Extract to read ::
________________

Some respondents expressed positive comments regarding quality of the foot care/podiatry they had received. Participants described some symptom relief in terms of ‘feeling better’, but there was no mention of improvements in specific symptoms such as foot pain. Having feet checked by the podiatrist was considered to be of value to some respondents.
“…they were very good. I really enjoyed it, just having a look at my feet. I don’t know exactly what they did to them, just you know it was nice getting them done.” (participant 11).
“So they look after that for me, and it feels good when you go in…you know you just feel like your normal, but when you’re coming out you feel like “oh dear that feels good”.” (participant 2).
Some respondents were unsure what treatment options they required for their foot problems.
There appeared to be a lack of knowledge regarding the role of podiatry specifically for people with RA.
“I mean I knew the podiatrist but I didn’t know they’ve got anything to do with rheumatoid arthritis.” (participant 9).
Financial hardship
Several participants were unemployed or retired, seemingly as a result of their disease and as such they perceived that their arthritis had led to lost income/earning potential. Moreover, respondents who were still working commented on lost income as a direct result of seeking care.
“I actually have to take time off work because I am the last appointment of the day, which still doesn’t fit within my working hours. So I actually have to take time off and lose money to go to the doctors.” (participant 3).
“I’m only on a part-pension and em…yeah as I said sometimes you’ve gotta pay for stuff and you just don’t have the money for it.” (participant 10).
Many respondents were persevering with their disease-related foot problems because they couldn’t afford foot care. Some participants conducted trade-offs between items that they normally included in their budget, in order to pay for foot care.
“…that’s probably why I’ve dropped back on the food a bit because yeah um, it’s just finding that little bit extra to get the feet done, more regular.” (participant 4).
“I could look at the phone book and there are podiatrists but the first thing you have to do is pay a large fee.” (participant 6).
Most participants expressed dissatisfaction with benefits schemes such as the Pharmaceutical Benefits Scheme (PBS) (a scheme designed to permit partial reimbursement of costs for medications on the schedule list) and the Enhanced Primary Care (EPC) programme (a programme that permits patients with certain chronic health conditions to receive partial reimbursement of costs for up to five appointments with allied health professionals). Many participants found these systems to be confusing, and some were not sure of their eligibility for such schemes. Respondents discussed the PBS safety net, where they had to pay large sums of money for their medications before being eligible for support for their prescriptions. Some participants were unaware that they were eligible for rebates following podiatry care through the EPC. Whereas other participants were of the opinion that the annual rebates allowance was not sufficient for their needs.
“I’ve been told I should go to a podiatrist, and have my feet checked and everything, but I’ve not been told I can get back anything that I go to them for.” (participant 10).
“I’m always having my feet looked at. Because I go regularly I of course use up my quota all the time, very quickly. I think you’re only about 6 a year or something I think it is?” (participant 12).

________________

(Stored entries)

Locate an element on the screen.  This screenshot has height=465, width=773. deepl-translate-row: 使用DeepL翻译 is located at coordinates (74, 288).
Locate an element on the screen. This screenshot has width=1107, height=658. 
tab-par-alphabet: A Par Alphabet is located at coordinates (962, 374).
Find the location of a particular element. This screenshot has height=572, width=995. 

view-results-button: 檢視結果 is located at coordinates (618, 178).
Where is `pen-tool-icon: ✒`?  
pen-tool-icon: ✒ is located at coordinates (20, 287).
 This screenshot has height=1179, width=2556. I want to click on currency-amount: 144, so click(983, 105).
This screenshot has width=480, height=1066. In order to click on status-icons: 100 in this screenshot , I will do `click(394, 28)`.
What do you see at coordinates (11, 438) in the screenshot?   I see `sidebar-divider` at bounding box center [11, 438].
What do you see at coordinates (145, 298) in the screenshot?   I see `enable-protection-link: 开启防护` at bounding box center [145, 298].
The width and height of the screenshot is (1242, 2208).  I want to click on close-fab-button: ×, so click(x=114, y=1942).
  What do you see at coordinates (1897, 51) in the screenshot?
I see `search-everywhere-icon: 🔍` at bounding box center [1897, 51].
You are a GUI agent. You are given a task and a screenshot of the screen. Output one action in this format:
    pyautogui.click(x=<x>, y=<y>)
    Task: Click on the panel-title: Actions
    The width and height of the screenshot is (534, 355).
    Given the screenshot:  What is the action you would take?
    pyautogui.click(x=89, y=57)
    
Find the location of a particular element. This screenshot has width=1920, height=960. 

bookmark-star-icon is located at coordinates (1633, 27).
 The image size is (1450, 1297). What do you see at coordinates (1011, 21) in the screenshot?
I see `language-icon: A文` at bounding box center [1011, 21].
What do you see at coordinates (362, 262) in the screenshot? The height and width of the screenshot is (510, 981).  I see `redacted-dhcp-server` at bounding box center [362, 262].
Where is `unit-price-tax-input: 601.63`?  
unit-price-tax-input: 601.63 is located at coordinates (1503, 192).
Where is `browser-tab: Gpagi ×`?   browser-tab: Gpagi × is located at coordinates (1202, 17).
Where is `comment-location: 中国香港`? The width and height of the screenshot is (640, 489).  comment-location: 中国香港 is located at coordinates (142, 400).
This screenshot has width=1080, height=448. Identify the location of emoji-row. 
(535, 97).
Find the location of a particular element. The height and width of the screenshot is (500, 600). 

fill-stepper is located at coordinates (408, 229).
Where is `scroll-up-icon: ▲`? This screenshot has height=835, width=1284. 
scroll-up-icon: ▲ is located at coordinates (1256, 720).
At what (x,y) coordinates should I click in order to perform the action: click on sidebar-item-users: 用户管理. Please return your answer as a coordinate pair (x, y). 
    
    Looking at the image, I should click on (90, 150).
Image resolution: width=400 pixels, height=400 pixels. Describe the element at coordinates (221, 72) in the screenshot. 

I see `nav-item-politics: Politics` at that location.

________________

Work instruction 1 ::
Decide whether each statement below agrees with the foot care excerpt. Answer yes or no for each and quote the words from the excerpt that settle it.
(a) Participants reported improvements in specific symptoms such as foot pain.
(b) The EPC programme allows partial reimbursement of costs for up to five appointments with allied health professionals.
(c) Some participants cut other items from their budget so they could pay for foot care.
Work instruction 2 :: Rewrite the stretch of the foot care excerpt from "Some respondents were" through "people with RA.", swapping "treatment options" for "care options".
Work instruction 3 ::
Answer these questions from the foot care excerpt.
(a) What did participant 3 have to do in order to go to the doctors?
(b) What does the Pharmaceutical Benefits Scheme permit?
(c) What did participant 9 not know about podiatrists?

Output 1 ::
(a) No: "there was no mention of improvements in specific symptoms such as foot pain"
(b) Yes: "partial reimbursement of costs for up to five appointments with allied health professionals"
(c) Yes: "Some participants conducted trade-offs between items that they normally included in their budget, in order to pay for foot care."

Output 2 ::
Some respondents were unsure what care options they required for their foot problems.
There appeared to be a lack of knowledge regarding the role of podiatry specifically for people with RA.

Output 3 ::
(a) Take time off work and lose money.
(b) Partial reimbursement of costs for medications on the schedule list.
(c) That they had anything to do with rheumatoid arthritis.